He's a handsome one!

I so want to buy some from him- one of these days I'm going to go on "vacation" to some relatives out near Chard and I'm going to beg him to let me come and "shop"


----------



## BeautifulBetta (Nov 12, 2011)

Awww beautiful boy!  I'd love to go to a betta farm one day, thats pretty much my ultimate dream haha.


----------



## bettalover2033 (Feb 17, 2010)

I love the colors on his caudal. They just look like they got splattered and i love the quote at the end "Just gotta wait 6 days for the auction to end."

Well i wish you good luck and hopefully you win him!

-BL2033


----------



## PitGurl (Feb 22, 2011)

Thanks guys . Btw if you checked out his auction you may have noticed chard called him BLOOD red. Just want you to know that is not the color that reminds me of Christmas, lol. He looks sorta burgandy to me.


----------



## Luimeril (Dec 29, 2010)

i got my new VT from Chard. :V you won't be disappointed! out of my 7, 3 are from him. two are my DT gals, Heavy and Spy, and the blue marble VT i got from him, Sniper. all are so healthy and active! he packs them really well, too. :3 imo, the price is well worth it for such beautiful and unusual colors


----------



## tpocicat (Aug 8, 2011)

Good luck! I hope you win.


----------



## Chard56 (Jan 22, 2011)

Myates said:


> He's a handsome one!
> 
> I so want to buy some from him- one of these days I'm going to go on "vacation" to some relatives out near Chard and I'm going to beg him to let me come and "shop"


 Just drop me a line when you are in the neighborhood. I'll be happy to show you around the Bettarooms.


----------



## Dragonlady (Nov 29, 2010)

Pitluvs, 

I seriously think he is your betta! His color reminds me of garnet.


----------

-=-=-=-=-

● Given problem A: In the rows, from the line with "You are a GUI" through the end of the rows, rename "manual book icon" to "user guide icon" and give those lines again with nothing else changed. Leave the pictures out of your answer.
The betta forum thread and the rows have nothing to do with each other.

● Available data:
-=-=-=-=-

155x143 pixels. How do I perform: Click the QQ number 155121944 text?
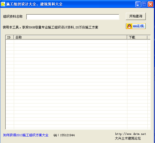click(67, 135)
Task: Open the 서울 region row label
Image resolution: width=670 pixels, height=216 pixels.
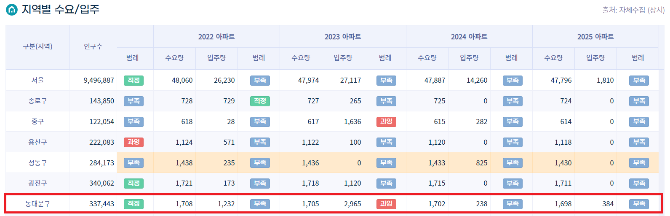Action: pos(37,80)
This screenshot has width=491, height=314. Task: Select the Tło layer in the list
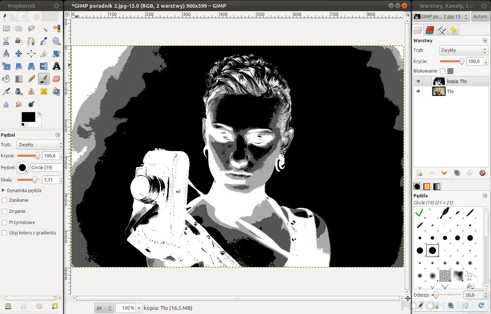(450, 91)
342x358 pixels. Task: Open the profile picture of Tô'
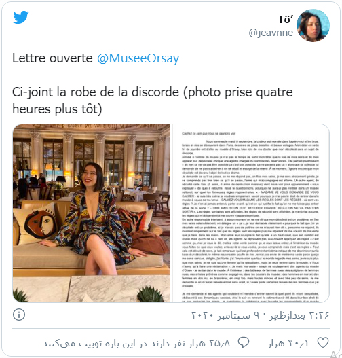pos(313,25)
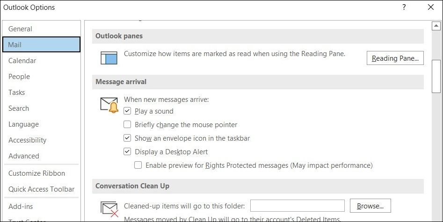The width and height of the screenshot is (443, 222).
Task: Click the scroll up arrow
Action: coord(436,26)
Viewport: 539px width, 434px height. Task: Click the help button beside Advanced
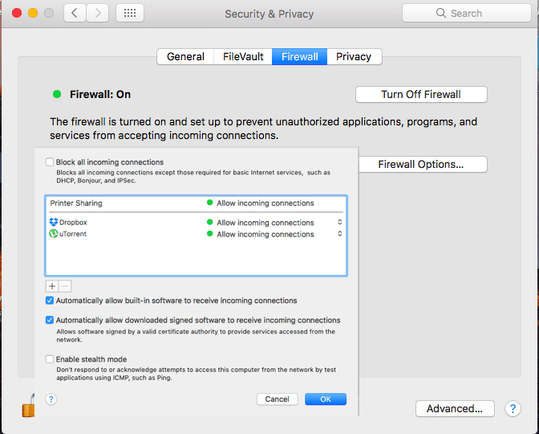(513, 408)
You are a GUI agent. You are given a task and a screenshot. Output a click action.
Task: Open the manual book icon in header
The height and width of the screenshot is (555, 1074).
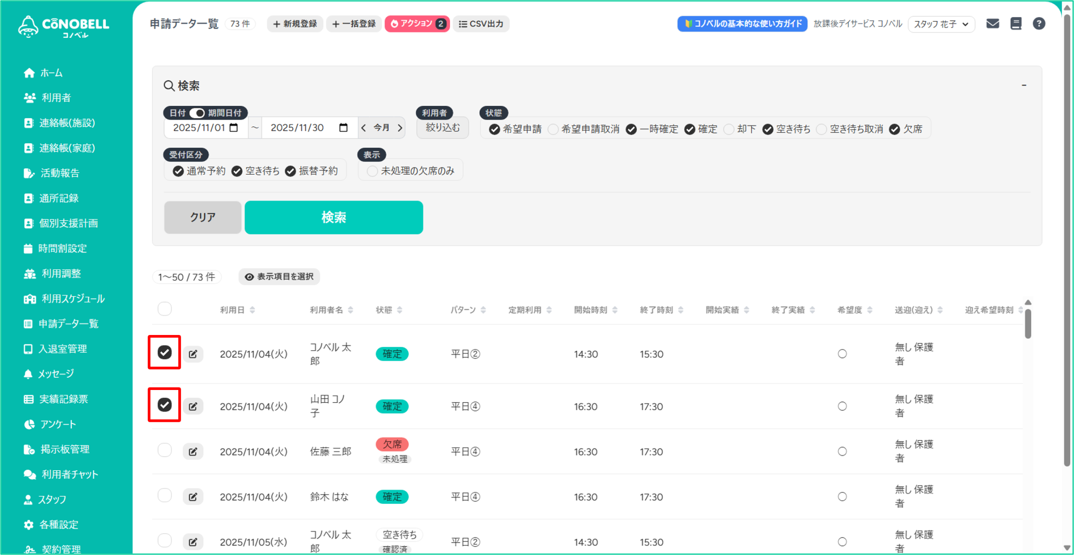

-=-=-=-=-

● Given problem B: Write out the betta forum thread from "Thanks guys ." to "burgandy to me.", copying it character for character.

● Task result A:
You are a GUI agent. You are given a task and a screenshot. Output a click action.
Task: Open the user guide icon in header
The height and width of the screenshot is (555, 1074).

● Task result B:
Thanks guys . Btw if you checked out his auction you may have noticed chard called him BLOOD red. Just want you to know that is not the color that reminds me of Christmas, lol. He looks sorta burgandy to me.